Tal descubrimiento jamás sucedió. El japonés Hideyo Noguchi formuló una hipótesis sobre la transmisión de la fiebre amarilla que se probó falsa. Él postulaba que la fiebre amarilla la transmitía una leptospira icteroides, “llegando a ensayar una vacuna preventiva preparada con cultivos de los Leptospiras que pareció dar buenos resultados, por todo lo cual la personalidad de Noguchi, indiscutiblemente valiosa ya, fue exaltada con la admiración y gratitud imperecedera de nuestros conciudadanos” (2). Pero era un error.

Otros investigadores sometieron a prueba la hipótesis de Noguchi para concluir, “uno tras otro, que el germen encontrado por Noguchi era idéntico al Leptospira icterohemorragiae, señalado dos años antes por Inada e Ido (también japoneses) como agente causal de la enfermedad de Weil, cuya sintomatología clínica es muy semejante a la Fiebre Amarilla con la cual puede fácilmente confundirse” (3).

El ponja en acción


Como bien se sabe por las campañas para la erradicación de la fiebre amarilla en el Ecuador, el bicho que transmite la fiebre amarilla es el mosquito Aedes aegypti. Esa fue la hipótesis que el médico cubano Carlos Juan Finlay (1833-1915) había formulado muchos años antes de que Noguchi formule la suya (4).    

Hideyo Noguchi viajó a Ghana en 1928 para continuar con sus investigaciones sobre la fiebre amarilla. Él mismo tenía dudas acerca de su hipótesis: al final de sus días, había bautizado a su leptospira como interrogans (5). Murió en Acra, capital de Ghana, el 21 de mayo del mismo año que llegó y a consecuencia de una fiebre amarilla contraída en el curso de sus investigaciones.

Ese día de 1928 se perdió a un científico dedicado, a una persona honorable, a un familiar amado, etc. Pero no fue el día que partió aquel que descubrió al transmisor de la fiebre amarilla. Ese honor en particular, le cupo al cubano Carlos Juan Finlay, no al ponja Noguchi.

(1) Por ejemplo, ‘Dr. Hideyo Noguchi’. Tampoco es desconocido en Guayaquil que Noguchi no fue el responsable de este descubrimiento.
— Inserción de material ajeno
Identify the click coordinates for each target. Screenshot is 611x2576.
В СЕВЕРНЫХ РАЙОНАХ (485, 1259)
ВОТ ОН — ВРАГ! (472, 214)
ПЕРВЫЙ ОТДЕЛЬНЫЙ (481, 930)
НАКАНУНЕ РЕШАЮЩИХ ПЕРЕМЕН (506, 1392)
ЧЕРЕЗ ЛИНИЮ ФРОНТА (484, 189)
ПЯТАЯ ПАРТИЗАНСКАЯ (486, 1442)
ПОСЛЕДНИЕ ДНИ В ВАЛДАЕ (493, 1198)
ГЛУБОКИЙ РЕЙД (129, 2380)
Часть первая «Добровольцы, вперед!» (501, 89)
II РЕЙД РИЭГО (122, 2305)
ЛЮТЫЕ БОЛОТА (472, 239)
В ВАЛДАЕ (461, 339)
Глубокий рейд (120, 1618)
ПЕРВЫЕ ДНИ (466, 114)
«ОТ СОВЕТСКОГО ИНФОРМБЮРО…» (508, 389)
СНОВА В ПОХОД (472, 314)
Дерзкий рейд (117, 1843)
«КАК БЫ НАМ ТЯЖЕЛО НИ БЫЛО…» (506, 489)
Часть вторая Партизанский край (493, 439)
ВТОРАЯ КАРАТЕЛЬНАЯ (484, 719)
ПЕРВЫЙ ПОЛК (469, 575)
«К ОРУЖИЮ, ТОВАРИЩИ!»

Se lo ha difundido en publicaciones locales desde hace muchos años, aunque sin verdadero énfasis. Esta abulia por la verdad debe ser de un caso más de nuestra inveterada afición por inventarnos héroes (Abdón Calderón, Rumiñahui, Lorena Bobbit, etc.).
(2) Juan A. Montalván Cornejo, ‘La Fiebre Amarilla y su origen en el Ecuador’, en: AA.VV., ‘La fiebre amarilla y los médicos de Guayaquil’, Archivo Histórico del Guayas, Guayaquil 1987, p. 283.
(3) Ibíd., p. 284.
(4) Desde 1881 el cubano Carlos Juan Finlay postuló ante la comunidad científica que era el mosquito Aedes aegypti el transmisor de la fiebre amarilla y estaba en lo correcto. Pero por muchos años, casi nadie se lo tomó en serio (sus colegas lo rayaban de “Mr. Mosquito”).
(5) J. A. Falconí Villagómez, ‘Noguchi y la La Fiebre Amarilla’ [1961], en: AA.VV., ‘La fiebre amarilla y los médicos de Guayaquil’, Archivo Histórico del Guayas, Guayaquil 1987, p. 249.